■ Dataset content
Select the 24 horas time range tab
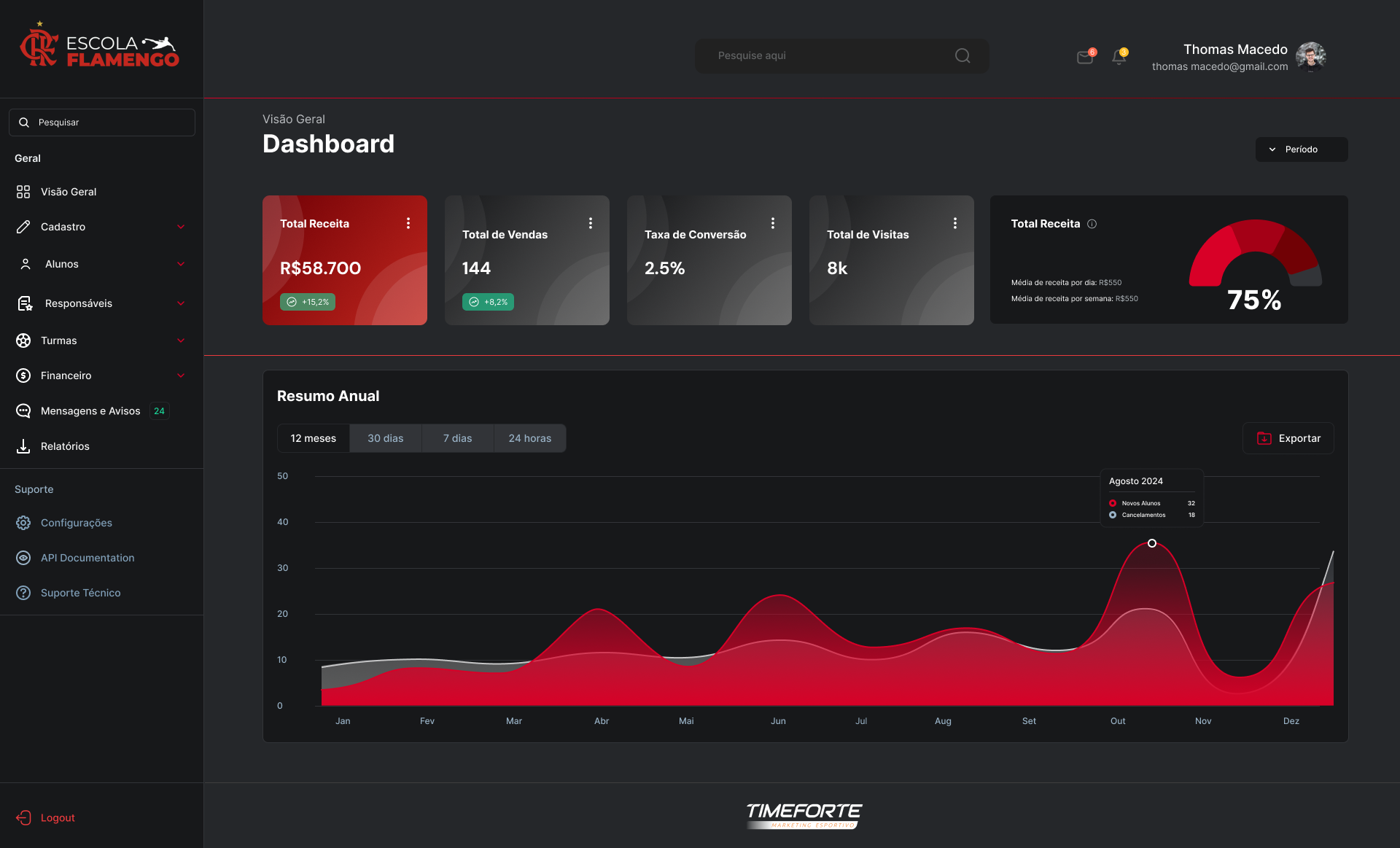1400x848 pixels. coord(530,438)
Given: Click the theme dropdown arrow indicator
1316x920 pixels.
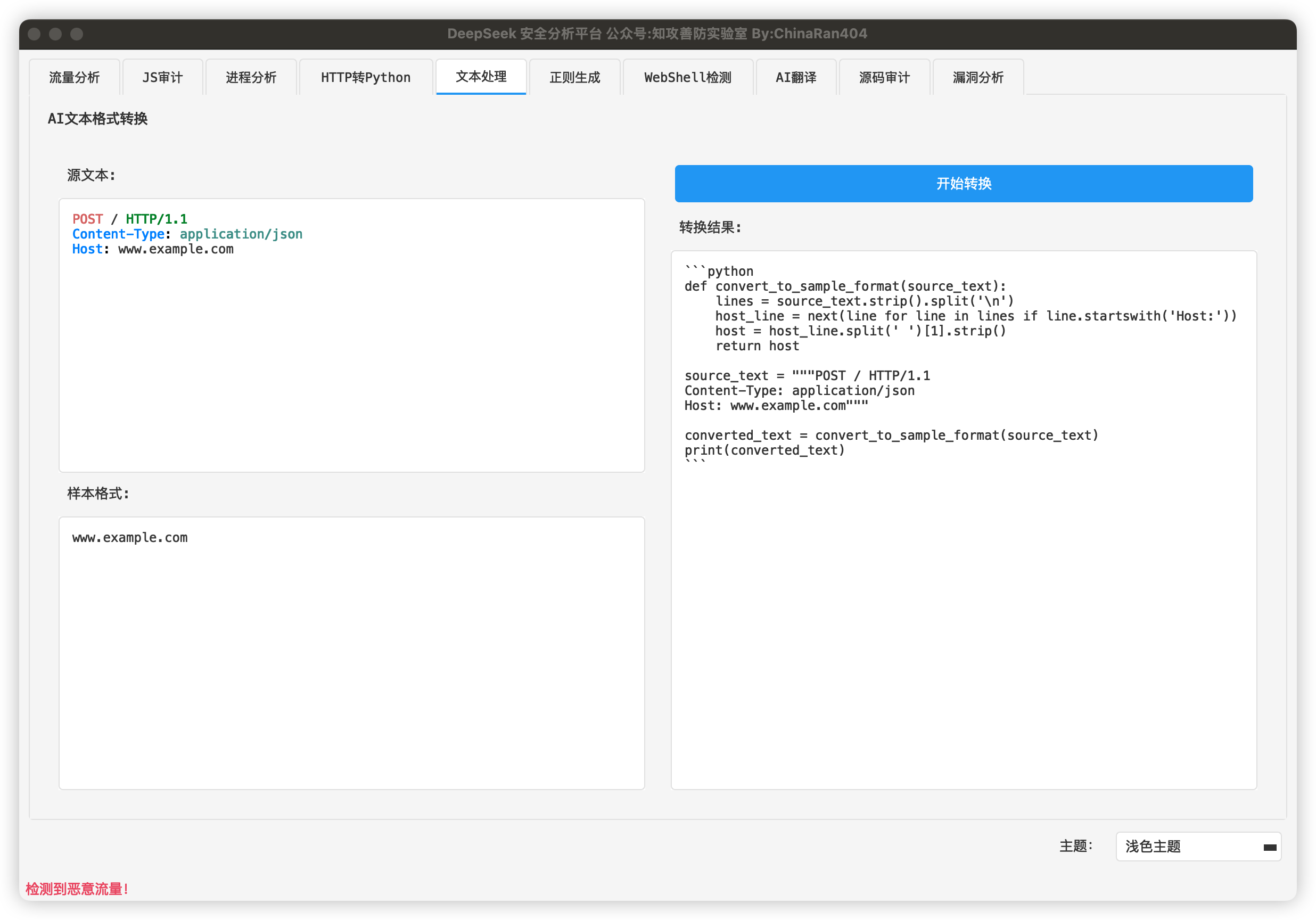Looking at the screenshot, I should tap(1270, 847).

■ Prompt
Turn the lines above into a numbered list, leaving out blank lines and the pictures.

■ Response to the task
1. Select the 24 horas time range tab
2. 1400x848 pixels. coord(530,438)
3. Given: Click the theme dropdown arrow indicator
4. 1316x920 pixels.
5. Looking at the screenshot, I should tap(1270, 847).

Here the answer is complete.